**Your objective**
In the listing below, a line holding "Spa & Sport" and a line holding "Mexican Getaways - Discover" mark the range. Retype both exactly, with all lines between them.

**Records supplied**
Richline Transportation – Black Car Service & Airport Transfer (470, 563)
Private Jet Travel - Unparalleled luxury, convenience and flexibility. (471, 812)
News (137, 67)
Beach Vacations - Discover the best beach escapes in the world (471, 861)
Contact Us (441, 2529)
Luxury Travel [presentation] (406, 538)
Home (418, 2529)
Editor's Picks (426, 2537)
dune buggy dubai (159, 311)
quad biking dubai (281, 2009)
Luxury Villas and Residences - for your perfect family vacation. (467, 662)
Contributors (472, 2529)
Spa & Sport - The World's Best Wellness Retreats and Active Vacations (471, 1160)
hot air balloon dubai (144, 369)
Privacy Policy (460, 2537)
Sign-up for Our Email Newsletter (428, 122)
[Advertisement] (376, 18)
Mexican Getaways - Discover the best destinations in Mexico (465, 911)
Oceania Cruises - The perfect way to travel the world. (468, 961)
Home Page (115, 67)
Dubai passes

...

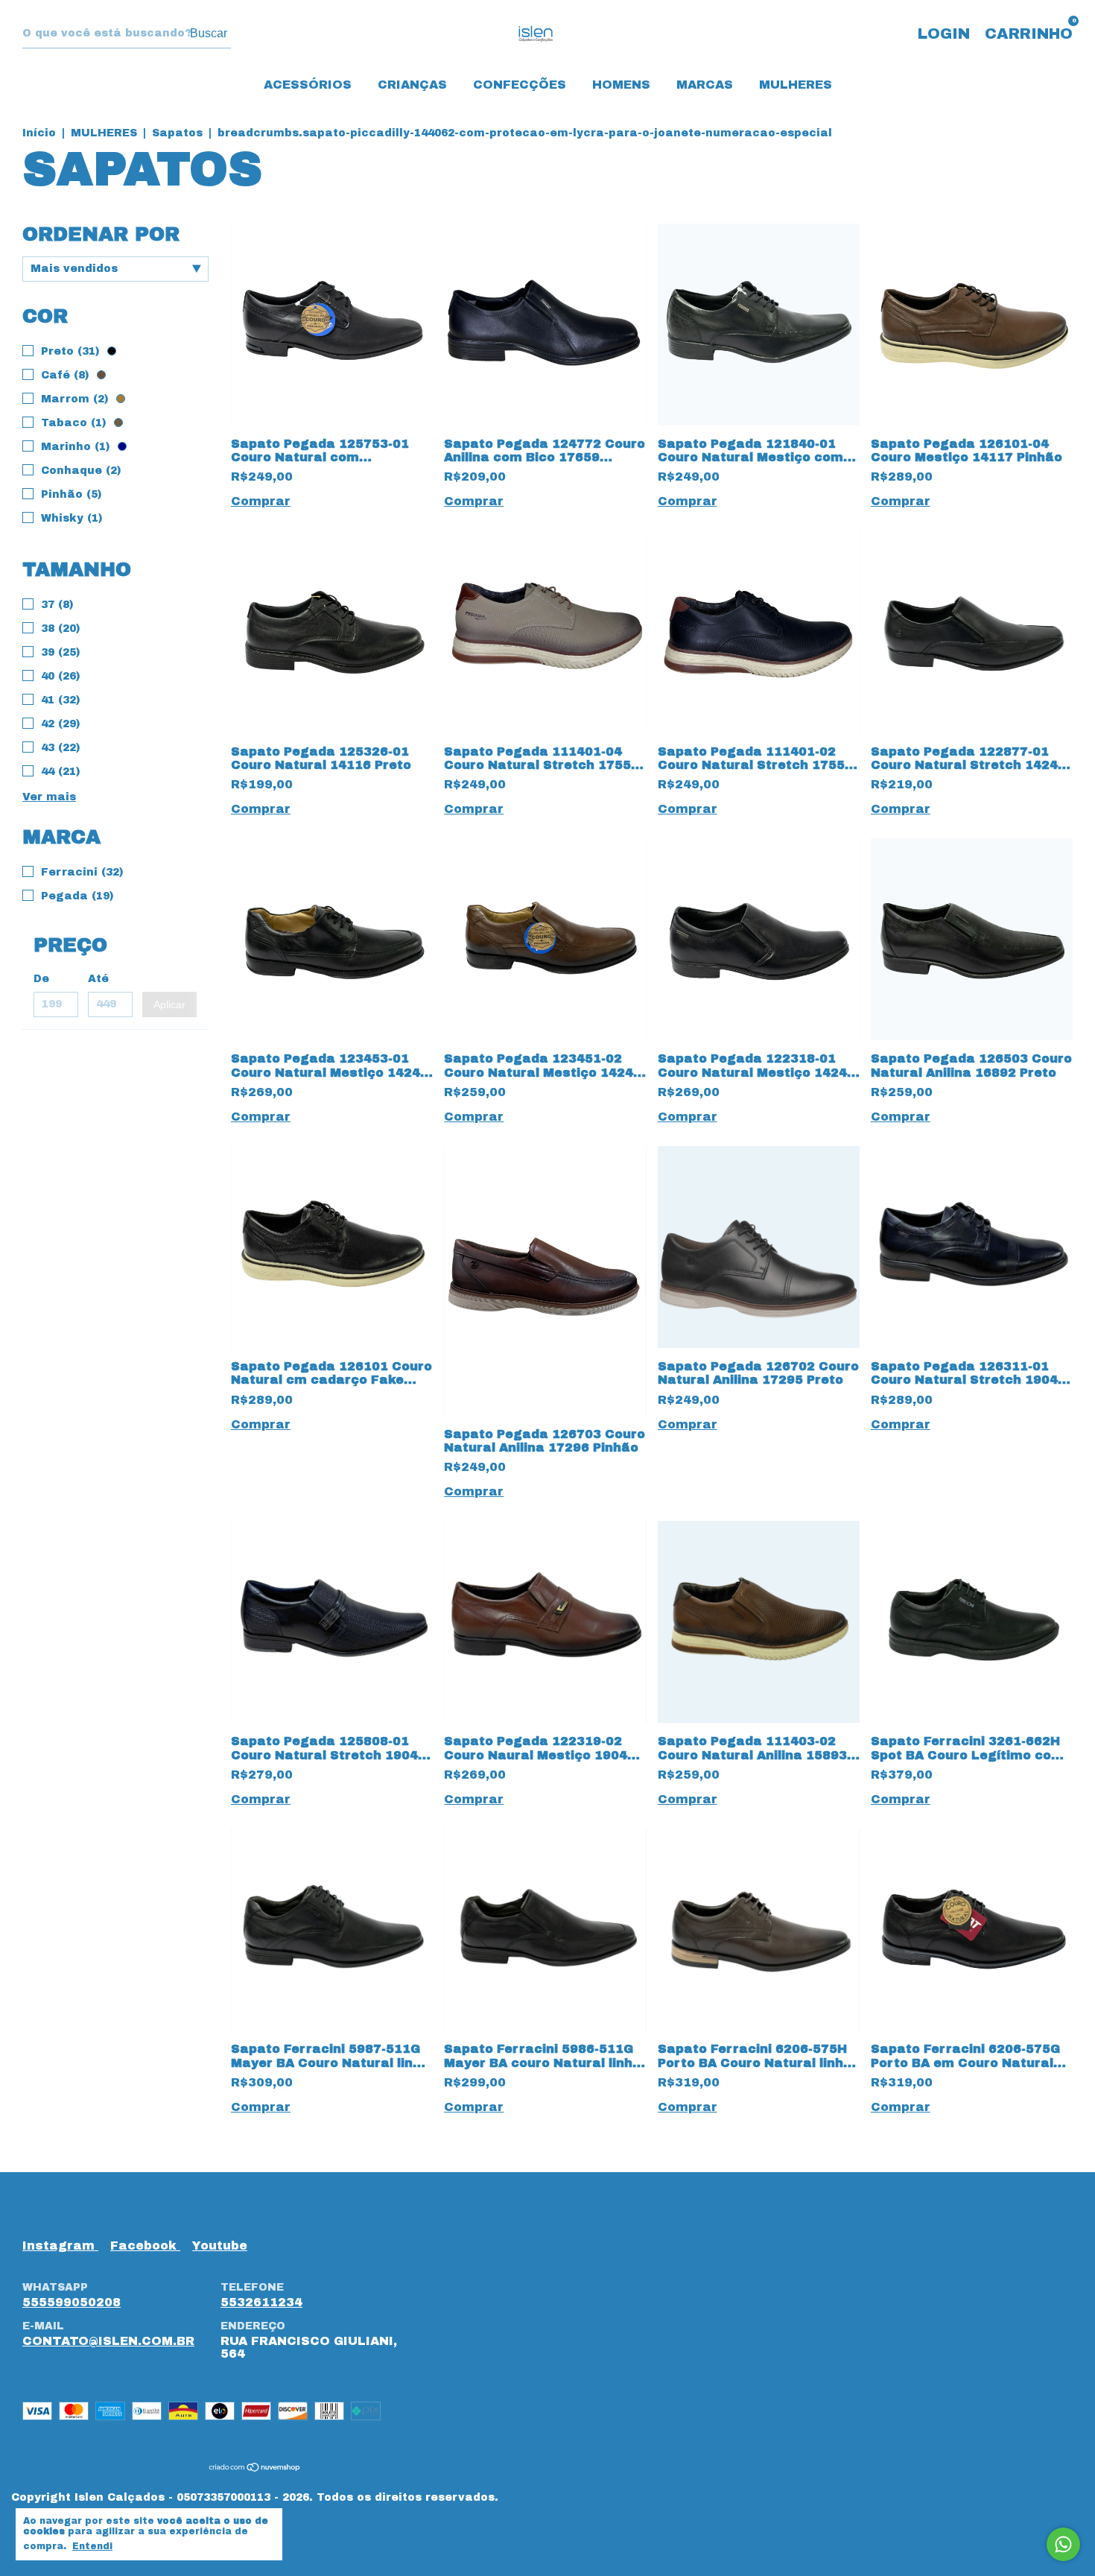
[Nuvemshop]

**Reply to the exercise**
Spa & Sport - The World's Best Wellness Retreats and Active Vacations (471, 1160)
hot air balloon dubai (144, 369)
Privacy Policy (460, 2537)
Sign-up for Our Email Newsletter (428, 122)
[Advertisement] (376, 18)
Mexican Getaways - Discover the best destinations in Mexico (465, 911)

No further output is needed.